C'est entre joie et effroi qu'Angel s'élança vers sa sœur et saisit ses mains dans les siennes, faisant sursauter le chat qui, effarouché, prit la fuite. Le garçon ne s'y attarda pas : il n'avait d'yeux que pour sa jumelle.
- Mika ! C'est moi, je suis là.
Cependant, la jeune fille tourna à peine la tête vers le nouveau venu tout ému et conserva son attitude trop sérieuse, indifférente. Ne recevant aucune réponse, pas un signe, son frère, qui avait posé sa tête à la place du chat, releva le menton, inquiet.
-Mika ? Qu'est-ce que...
Des bruits de pas claquants qui se rapprochaient le coupèrent. Instinctivement, il fila se cacher sous le lit dont la couverture, qui tombait jusqu'au sol, était cependant suffisamment fine pour lui permettre de discerner vaguement les formes à travers.

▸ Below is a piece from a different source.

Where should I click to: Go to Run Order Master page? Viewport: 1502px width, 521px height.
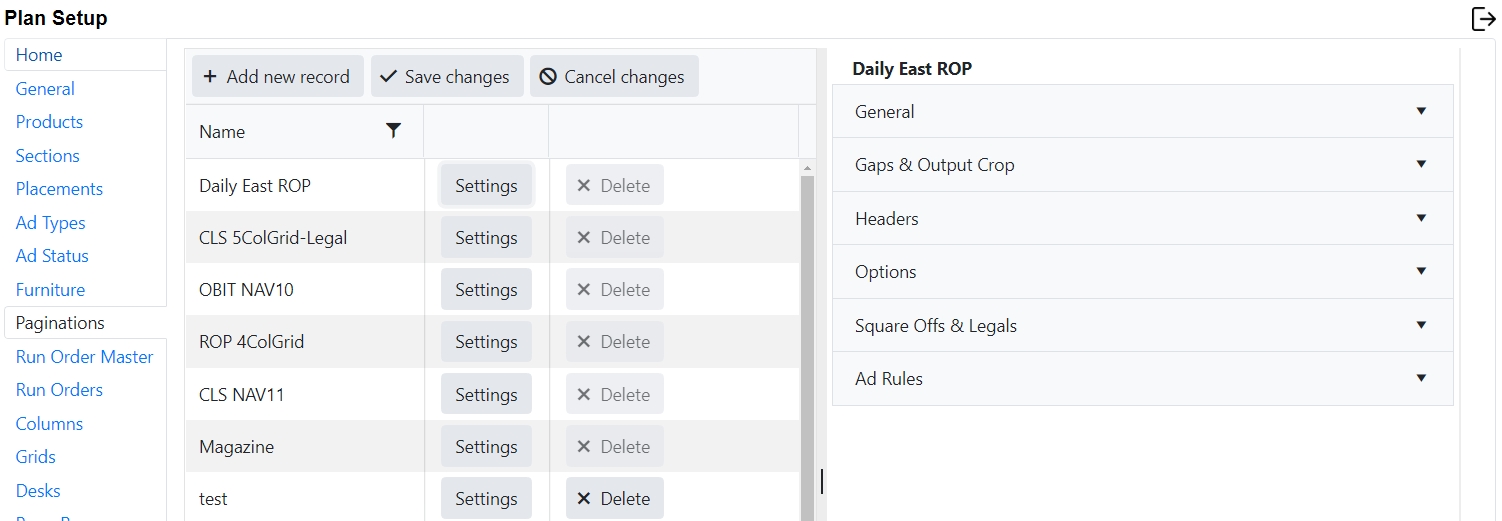click(x=84, y=357)
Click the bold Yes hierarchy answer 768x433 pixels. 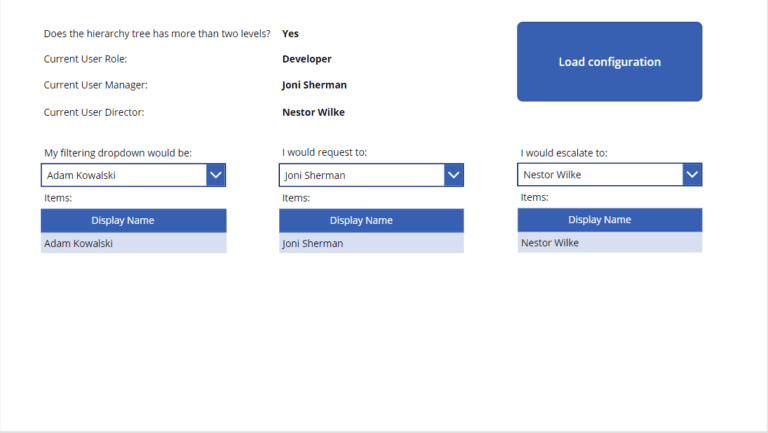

Un homme était entré dans la pièce avec un bougeoir qu'il déposa sur la table basse. Ses mains se mirent ensuite à s'activer près de Mika. Angel souleva discrètement un pan de la couverture. Effaré, il reconnut en le nouvel arrivant le professeur remplaçant aux cheveux bicolores et... aux ailes d'ange. Elles étaient là, éclipsant de leur éclat la pauvre lumière de la chandelle. Bien présentes dans son dos, elles transperçaient un habit de majordome. Car le jeune homme semblait s'être mis au service de Mika. Il tressait un ruban dans ses cheveux, ajustait le col de sa chemise. Pourtant, Angel sentait que l'image qu'il donnait de sa place n'était qu'une impression : il jouait à la poupée et c'était lui qui contrôlait toute la situation.
« Mais c'est quoi ce bordel ? »
L'adolescent, révulsé par ces manières, avait résolu de bondir hors de sa cachette pour protester quand il fut soudain pris d'un vertige. Il n'eut pas le temps de réagir qu'une tornade invisible, seulement perçue de lui-même, commença à se déchaîner. Il tenta de résister, se cramponnant désespérément à un pied du lit. Le prof, majordome ou quel que soit son métier, savait qu'il était là. Et sa présence était indésirable. Un battement d'ailes avait réveillé une tempête dont la force, délaissant les lieux, se concentra uniquement sur le garçon désespéré et l'acheva sans pitié.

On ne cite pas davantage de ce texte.